Class BrazilianStemmer

java.lang.Object
org.apache.lucene.analysis.br.BrazilianStemmer

public class BrazilianStemmer extends Object
A stemmer for Brazilian Portuguese words.
  • Field Summary

    Fields
    Modifier and Type
    Field
    Description
    private String
     
    private static final Locale
     
    private String
     
    private String
     
    private String
     
    private String
    Changed term
  • Constructor Summary

    Constructors
    Constructor
    Description
     
  • Method Summary

    Modifier and Type
    Method
    Description
    private String
    1) Turn to lowercase 2) Remove accents 3) ã -> a ; õ -> o 4) ç -> c
    private void
    Creates CT (changed term) , substituting * 'ã' and 'õ' for 'a~' and 'o~'.
    private String
    getR1(String value)
    Gets R1 R1 - is the region after the first non-vowel following a vowel, or is the null region at the end of the word if there is no such non-vowel.
    private String
    getRV(String value)
    Gets RV RV - IF the second letter is a consonant, RV is the region after the next following vowel, OR if the first two letters are vowels, RV is the region after the next consonant, AND otherwise (consonant-vowel case) RV is the region after the third letter.
    private boolean
    Checks a term if it can be processed indexed.
    private boolean
    Checks a term if it can be processed correctly.
    private boolean
    isVowel(char value)
    See if string is 'a','e','i','o','u'
    log()
    For log and debug purpose
    private String
    removeSuffix(String value, String toRemove)
    Remove a string suffix
    private String
    replaceSuffix(String value, String toReplace, String changeTo)
    Replace a string suffix by another
    protected String
    stem(String term)
    Stems the given term to an unique discriminator.
    private boolean
    Standard suffix removal.
    private boolean
    Verb suffixes.
    private void
    Delete suffix 'i' if in RV and preceded by 'c'
    private void
    Residual suffix If the word ends with one of the suffixes (os a i o á í ó) in RV, delete it
    private void
    If the word ends with one of ( e é ê) in RV,delete it, and if preceded by 'gu' (or 'ci') with the 'u' (or 'i') in RV, delete the 'u' (or 'i') Or if the word ends ç remove the cedilha
    private boolean
    suffix(String value, String suffix)
    Check if a string ends with a suffix
    private boolean
    suffixPreceded(String value, String suffix, String preceded)
    See if a suffix is preceded by a String

    Methods inherited from class java.lang.Object

    clone, equals, finalize, getClass, hashCode, notify, notifyAll, toString, wait, wait, wait
  • Field Details

  • Constructor Details

    • BrazilianStemmer

      public BrazilianStemmer()
  • Method Details

    • stem

      protected String stem(String term)
      Stems the given term to an unique discriminator.
      Parameters:
      term - The term that should be stemmed.
      Returns:
      Discriminator for term
    • isStemmable

      private boolean isStemmable(String term)
      Checks a term if it can be processed correctly.
      Returns:
      true if, and only if, the given term consists in letters.
    • isIndexable

      private boolean isIndexable(String term)
      Checks a term if it can be processed indexed.
      Returns:
      true if it can be indexed
    • isVowel

      private boolean isVowel(char value)
      See if string is 'a','e','i','o','u'
      Returns:
      true if is vowel
    • getR1

      private String getR1(String value)
      Gets R1 R1 - is the region after the first non-vowel following a vowel, or is the null region at the end of the word if there is no such non-vowel.
      Returns:
      null or a string representing R1
    • getRV

      private String getRV(String value)
      Gets RV RV - IF the second letter is a consonant, RV is the region after the next following vowel, OR if the first two letters are vowels, RV is the region after the next consonant, AND otherwise (consonant-vowel case) RV is the region after the third letter.

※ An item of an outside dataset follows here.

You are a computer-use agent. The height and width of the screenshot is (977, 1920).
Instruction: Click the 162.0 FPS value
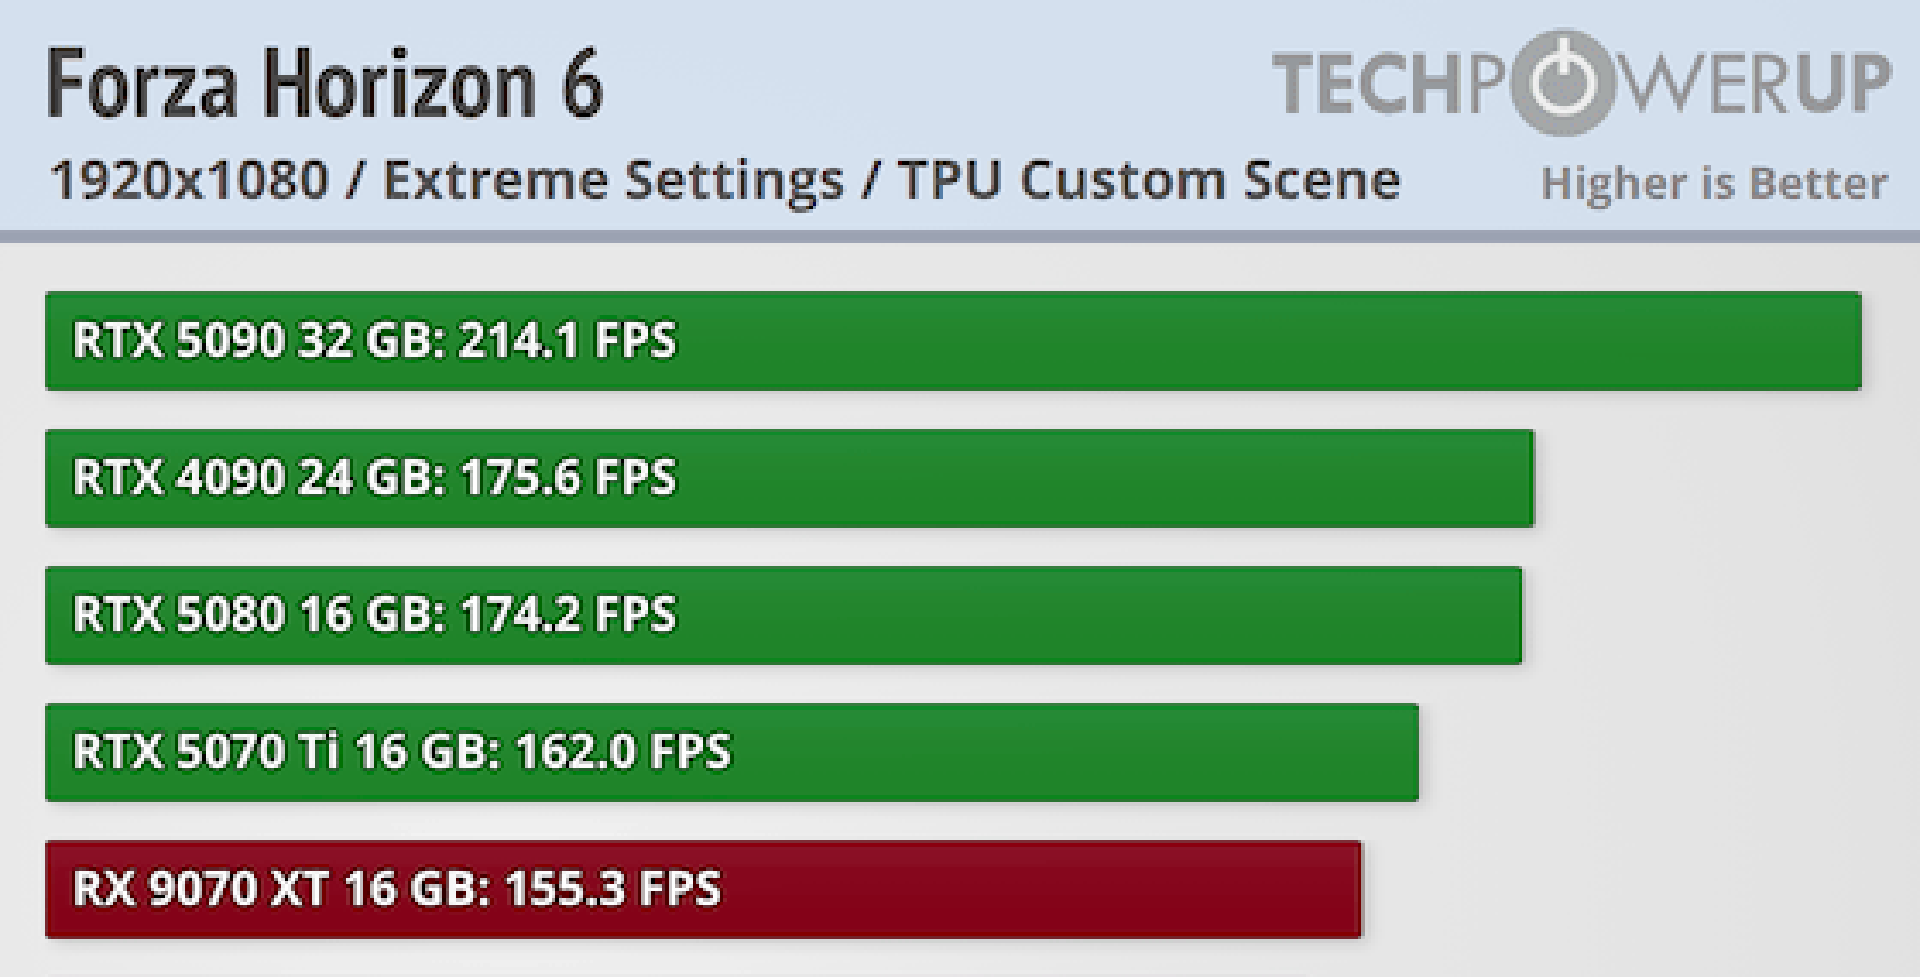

BUT RV is the end of the word if this positions cannot be found.
      Returns:
      null or a string representing RV
    • changeTerm

      private String changeTerm(String value)
      1) Turn to lowercase 2) Remove accents 3) ã -> a ; õ -> o 4) ç -> c
      Returns:
      null or a string transformed
    • suffix

      private boolean suffix(String value, String suffix)
      Check if a string ends with a suffix
      Returns:
      true if the string ends with the specified suffix
    • replaceSuffix

      private String replaceSuffix(String value, String toReplace, String changeTo)
      Replace a string suffix by another
      Returns:
      the replaced String
    • removeSuffix

      private String removeSuffix(String value, String toRemove)
      Remove a string suffix
      Returns:
      the String without the suffix
    • suffixPreceded

      private boolean suffixPreceded(String value, String suffix, String preceded)
      See if a suffix is preceded by a String
      Returns:
      true if the suffix is preceded
    • createCT

      private void createCT(String term)
      Creates CT (changed term) , substituting * 'ã' and 'õ' for 'a~' and 'o~'.
    • step1

      private boolean step1()
      Standard suffix removal. Search for the longest among the following suffixes, and perform the following actions:
      Returns:
      false if no ending was removed
    • step2

      private boolean step2()
      Verb suffixes. Search for the longest among the following suffixes in RV, and if found, delete.
      Returns:
      false if no ending was removed
    • step3

      private void step3()
      Delete suffix 'i' if in RV and preceded by 'c'
    • step4

      private void step4()
      Residual suffix If the word ends with one of the suffixes (os a i o á í ó) in RV, delete it
    • step5

      private void step5()
      If the word ends with one of ( e é ê) in RV,delete it, and if preceded by 'gu' (or 'ci') with the 'u' (or 'i') in RV, delete the 'u' (or 'i') Or if the word ends ç remove the cedilha
    • log

      public String log()
      For log and debug purpose
      Returns:
      TERM, CT, RV, R1 and R2